La atomtrónica logra crear circuitos de átomos ultrafríos, muy prometedores en la tecnología cuántica. Al manejar ondas de materia de átomos neutros, las interacciones del circuito con el medio ambiente que darían lugar a la pérdida de coherencia, se minimizan con respecto a las propias de los fluidos cargados eléctricamente en que operan las fuerzas de Coulomb. Por otro lado, una ventaja adicional deriva de que las redes atomtrónicas dan lugar a nuevos tipos de circuitos cuyos portadores responden a estadísticas bosónicas o fermiónicas, de forma que las interacciones partícula-partícula son sintonizables y encajan desde las de corto rango a grandes distancias y de las atractivas a las repulsivas. En tercer lugar, los desarrollos recientes en la manipulación de los potenciales guía ópticos permiten desarrollar circuitos con topologías que pueden reconfigurarse al mismo tiempo que se operan.

Un detalle de interés es reparar en que al estar basada la atomtrónica en potenciales flexibles y no estar limitados por las propiedades materiales, es factible crear dispositivos cuánticos y simuladores con nuevas arquitecturas y funcionalidades que no tienen por qué estar sujetas a las que ofrece la electrónica convencional. La naturaleza cuántica de los átomos ultrafríos como ondas de materia coherentes, posibilita medidas de precisión interferométrica y aplicaciones en el procesado cuántico de la información y servir de sondas en regímenes de muchos cuerpos permitiendo observar los cambios en los flujos, ocasionados por aplicaciones de campos externos, por ejemplo. En el fondo esto supone que se pueden considerar como extensiones de los simuladores cuánticos convencionales.
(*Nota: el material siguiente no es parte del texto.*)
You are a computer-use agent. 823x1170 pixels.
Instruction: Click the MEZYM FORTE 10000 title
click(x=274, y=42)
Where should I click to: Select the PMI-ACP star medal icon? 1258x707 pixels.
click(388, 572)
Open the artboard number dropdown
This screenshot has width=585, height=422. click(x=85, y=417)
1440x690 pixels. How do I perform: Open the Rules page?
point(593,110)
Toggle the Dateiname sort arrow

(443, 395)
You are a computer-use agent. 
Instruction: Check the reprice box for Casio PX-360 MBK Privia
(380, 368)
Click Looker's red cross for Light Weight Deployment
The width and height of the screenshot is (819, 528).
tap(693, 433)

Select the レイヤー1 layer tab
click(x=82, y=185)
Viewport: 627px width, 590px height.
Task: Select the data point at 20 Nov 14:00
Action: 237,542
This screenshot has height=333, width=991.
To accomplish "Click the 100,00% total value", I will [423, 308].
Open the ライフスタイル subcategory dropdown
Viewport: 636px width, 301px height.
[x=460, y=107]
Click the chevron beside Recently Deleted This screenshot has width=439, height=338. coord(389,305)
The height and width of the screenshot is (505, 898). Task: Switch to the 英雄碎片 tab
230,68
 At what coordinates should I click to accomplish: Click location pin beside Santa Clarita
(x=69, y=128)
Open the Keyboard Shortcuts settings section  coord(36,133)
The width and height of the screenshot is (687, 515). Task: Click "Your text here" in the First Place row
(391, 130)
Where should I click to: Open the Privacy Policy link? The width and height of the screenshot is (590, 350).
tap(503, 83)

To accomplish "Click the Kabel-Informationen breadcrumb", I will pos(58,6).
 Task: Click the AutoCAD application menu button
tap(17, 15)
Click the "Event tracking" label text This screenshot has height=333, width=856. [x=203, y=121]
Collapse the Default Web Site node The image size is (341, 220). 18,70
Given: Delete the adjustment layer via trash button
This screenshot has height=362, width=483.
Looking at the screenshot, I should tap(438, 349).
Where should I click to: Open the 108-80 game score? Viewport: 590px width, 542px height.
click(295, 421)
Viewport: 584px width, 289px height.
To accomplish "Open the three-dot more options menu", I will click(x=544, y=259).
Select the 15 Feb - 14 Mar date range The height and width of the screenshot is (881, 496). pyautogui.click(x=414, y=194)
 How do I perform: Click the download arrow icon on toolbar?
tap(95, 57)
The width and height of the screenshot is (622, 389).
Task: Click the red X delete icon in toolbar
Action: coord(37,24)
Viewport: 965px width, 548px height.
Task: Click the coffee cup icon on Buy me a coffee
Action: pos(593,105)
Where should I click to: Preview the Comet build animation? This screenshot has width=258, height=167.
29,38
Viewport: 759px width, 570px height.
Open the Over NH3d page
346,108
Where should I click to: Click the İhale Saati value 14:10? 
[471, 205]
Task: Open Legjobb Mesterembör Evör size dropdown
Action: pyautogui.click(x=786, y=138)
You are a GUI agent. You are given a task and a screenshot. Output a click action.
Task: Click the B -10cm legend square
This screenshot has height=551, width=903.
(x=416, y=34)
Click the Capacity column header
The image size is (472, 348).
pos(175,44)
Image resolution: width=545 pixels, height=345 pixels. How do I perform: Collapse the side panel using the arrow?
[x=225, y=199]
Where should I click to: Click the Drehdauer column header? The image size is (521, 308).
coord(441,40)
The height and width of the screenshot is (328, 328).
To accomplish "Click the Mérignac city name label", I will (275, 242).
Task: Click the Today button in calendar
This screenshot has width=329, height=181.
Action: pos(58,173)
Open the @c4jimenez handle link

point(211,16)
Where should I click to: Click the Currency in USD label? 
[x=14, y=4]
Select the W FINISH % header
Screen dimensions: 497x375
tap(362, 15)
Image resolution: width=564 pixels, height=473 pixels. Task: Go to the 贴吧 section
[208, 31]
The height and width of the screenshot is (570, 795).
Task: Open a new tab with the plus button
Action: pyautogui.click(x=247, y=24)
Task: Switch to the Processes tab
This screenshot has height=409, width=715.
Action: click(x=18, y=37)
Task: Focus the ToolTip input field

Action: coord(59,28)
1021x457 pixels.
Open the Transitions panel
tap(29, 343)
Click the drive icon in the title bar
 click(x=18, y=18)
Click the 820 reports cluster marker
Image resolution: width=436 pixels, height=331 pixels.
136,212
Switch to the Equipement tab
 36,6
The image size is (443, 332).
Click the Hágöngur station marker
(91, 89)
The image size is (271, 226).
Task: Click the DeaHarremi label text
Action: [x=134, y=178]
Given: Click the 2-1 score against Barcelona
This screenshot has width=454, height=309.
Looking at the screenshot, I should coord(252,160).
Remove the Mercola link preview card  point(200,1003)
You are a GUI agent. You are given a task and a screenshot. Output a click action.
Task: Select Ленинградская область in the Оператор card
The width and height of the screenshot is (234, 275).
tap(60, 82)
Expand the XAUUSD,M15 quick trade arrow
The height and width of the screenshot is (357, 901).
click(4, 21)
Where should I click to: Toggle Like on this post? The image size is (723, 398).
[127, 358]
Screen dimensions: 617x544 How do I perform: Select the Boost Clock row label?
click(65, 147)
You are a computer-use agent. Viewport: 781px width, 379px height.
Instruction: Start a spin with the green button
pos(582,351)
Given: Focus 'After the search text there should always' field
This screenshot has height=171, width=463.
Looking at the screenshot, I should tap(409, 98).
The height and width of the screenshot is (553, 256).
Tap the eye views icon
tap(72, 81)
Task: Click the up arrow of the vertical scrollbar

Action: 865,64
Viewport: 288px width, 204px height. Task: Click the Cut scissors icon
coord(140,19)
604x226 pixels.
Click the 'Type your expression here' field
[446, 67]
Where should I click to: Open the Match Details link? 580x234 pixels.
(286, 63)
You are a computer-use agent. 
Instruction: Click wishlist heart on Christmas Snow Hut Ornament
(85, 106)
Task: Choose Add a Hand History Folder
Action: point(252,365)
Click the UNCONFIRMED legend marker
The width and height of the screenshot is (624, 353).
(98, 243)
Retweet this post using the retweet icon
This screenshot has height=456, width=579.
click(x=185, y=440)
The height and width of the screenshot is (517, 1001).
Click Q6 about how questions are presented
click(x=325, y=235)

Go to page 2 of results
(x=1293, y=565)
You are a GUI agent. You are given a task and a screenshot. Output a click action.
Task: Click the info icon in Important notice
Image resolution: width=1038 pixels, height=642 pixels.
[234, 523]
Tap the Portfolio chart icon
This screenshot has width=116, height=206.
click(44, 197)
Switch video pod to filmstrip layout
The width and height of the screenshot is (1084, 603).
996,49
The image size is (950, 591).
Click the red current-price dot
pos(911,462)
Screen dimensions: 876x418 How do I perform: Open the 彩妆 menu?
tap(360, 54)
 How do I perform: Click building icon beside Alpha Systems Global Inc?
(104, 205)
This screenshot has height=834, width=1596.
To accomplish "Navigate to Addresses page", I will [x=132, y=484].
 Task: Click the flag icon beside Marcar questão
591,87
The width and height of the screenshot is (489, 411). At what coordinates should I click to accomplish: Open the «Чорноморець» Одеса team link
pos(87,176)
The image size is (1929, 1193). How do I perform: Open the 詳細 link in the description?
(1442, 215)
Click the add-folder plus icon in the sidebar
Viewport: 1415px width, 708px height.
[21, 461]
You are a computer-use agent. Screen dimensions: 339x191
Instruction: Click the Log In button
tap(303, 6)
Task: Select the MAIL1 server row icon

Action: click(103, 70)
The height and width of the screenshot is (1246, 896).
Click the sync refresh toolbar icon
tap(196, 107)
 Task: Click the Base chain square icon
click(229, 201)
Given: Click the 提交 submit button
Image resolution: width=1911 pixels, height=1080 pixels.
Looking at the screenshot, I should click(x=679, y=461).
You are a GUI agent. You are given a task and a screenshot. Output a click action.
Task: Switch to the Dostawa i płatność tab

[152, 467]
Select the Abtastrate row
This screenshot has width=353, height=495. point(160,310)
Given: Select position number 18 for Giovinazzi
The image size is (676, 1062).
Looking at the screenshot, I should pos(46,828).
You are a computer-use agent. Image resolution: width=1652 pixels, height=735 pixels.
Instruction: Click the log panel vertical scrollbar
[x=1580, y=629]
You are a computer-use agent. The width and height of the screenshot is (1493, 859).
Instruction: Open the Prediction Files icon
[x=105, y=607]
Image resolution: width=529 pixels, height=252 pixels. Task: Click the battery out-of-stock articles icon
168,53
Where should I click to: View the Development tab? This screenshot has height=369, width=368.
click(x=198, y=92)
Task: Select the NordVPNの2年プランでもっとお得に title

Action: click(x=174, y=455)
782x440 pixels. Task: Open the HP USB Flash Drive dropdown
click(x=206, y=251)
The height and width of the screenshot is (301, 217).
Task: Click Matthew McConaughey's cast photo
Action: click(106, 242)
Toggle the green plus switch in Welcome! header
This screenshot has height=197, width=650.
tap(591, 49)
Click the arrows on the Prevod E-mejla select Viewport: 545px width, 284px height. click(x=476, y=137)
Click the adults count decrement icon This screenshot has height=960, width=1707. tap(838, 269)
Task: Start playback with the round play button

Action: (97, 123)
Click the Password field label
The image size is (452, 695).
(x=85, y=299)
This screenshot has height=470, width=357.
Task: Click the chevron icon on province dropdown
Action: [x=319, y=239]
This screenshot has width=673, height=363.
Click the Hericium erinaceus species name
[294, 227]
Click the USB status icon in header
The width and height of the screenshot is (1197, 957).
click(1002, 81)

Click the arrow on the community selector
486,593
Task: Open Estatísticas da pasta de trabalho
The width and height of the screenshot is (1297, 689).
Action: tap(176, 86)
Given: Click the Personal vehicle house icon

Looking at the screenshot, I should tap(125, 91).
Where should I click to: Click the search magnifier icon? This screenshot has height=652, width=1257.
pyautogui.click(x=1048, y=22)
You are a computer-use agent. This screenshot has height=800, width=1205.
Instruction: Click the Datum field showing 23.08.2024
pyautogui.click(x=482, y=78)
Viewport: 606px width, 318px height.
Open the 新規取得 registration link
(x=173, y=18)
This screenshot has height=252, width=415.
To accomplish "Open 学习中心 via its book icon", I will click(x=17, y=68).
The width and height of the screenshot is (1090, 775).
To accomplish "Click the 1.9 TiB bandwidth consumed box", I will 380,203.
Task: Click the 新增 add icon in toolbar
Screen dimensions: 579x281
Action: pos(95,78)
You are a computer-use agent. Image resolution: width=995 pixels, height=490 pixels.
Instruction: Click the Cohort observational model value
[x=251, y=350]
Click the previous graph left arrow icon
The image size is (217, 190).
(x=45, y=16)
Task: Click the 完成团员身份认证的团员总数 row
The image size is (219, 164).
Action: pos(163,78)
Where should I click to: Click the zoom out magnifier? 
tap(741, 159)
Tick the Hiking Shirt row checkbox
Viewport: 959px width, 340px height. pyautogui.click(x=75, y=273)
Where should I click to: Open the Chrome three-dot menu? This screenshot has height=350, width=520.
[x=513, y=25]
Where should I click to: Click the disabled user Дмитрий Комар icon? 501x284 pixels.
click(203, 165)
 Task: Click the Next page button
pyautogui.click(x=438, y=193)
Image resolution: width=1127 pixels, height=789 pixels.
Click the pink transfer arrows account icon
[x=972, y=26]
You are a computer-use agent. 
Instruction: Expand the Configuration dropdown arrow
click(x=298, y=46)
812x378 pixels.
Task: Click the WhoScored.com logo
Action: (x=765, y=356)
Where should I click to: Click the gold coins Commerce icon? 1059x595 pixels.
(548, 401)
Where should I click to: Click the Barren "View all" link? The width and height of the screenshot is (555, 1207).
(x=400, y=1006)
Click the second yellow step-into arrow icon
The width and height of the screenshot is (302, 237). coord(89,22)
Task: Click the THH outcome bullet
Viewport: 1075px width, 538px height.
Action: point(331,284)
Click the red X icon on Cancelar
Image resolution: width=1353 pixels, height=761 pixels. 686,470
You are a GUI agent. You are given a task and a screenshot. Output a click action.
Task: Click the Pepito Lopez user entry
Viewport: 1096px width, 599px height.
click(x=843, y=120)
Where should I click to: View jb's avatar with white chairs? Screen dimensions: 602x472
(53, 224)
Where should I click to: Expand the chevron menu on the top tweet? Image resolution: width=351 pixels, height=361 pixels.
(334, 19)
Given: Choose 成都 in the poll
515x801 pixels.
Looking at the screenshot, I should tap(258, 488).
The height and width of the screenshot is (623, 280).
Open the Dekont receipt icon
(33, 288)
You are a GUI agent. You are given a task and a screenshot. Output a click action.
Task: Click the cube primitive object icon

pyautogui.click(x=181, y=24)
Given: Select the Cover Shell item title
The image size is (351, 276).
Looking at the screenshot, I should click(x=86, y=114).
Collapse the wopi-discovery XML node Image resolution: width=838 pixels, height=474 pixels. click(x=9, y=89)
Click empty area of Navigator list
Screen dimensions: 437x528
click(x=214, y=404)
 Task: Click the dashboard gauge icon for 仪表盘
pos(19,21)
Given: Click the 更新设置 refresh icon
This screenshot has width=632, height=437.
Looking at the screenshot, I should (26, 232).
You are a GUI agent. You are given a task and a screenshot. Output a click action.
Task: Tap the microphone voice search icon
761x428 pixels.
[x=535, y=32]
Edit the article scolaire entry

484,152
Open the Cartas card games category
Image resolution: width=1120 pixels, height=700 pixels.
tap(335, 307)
Cabe pensar en la integración entre la circuitería basada en silicio y las propuestas atomtrónicas, llegando a chips que las reúnan de forma compatible. La interferometría y la detección inercial pueden verse beneficiadas en tiempo próximo. No obstante, la simulación y computación cuánticas y otras modalidades de tecnología cuántica podrán ser accesibles estabilizando la coherencia atómica y encajándola en escalas espaciales entre pequeñas e intermedias, lo que requiere la suavización de los guíaondas. El futuro se abre esplendoroso en muchos frentes, desde la atención a la dinámica de sistemas de muchos cuerpos, accesibles especialmente en arquitecturas cerradas, que son los circuitos atomtrónicos más simples y excelentes plataformas para estudiar el flujo de qubits. Se abre una nueva perspectiva para los sensores y dispositivos atomtrónicos. Las limitaciones de la coherencia cuántica macroscópica establecen una barrera para la que se requieren propuestas audaces, que afectan al transporte tanto en circuitos bosónicos como fermiónicos. Un campo científico que promete un desarrollo tecnológico excelente. El español José Ignacio Latorre es un adelantado de un campo del que se esperan grandes contribuciones.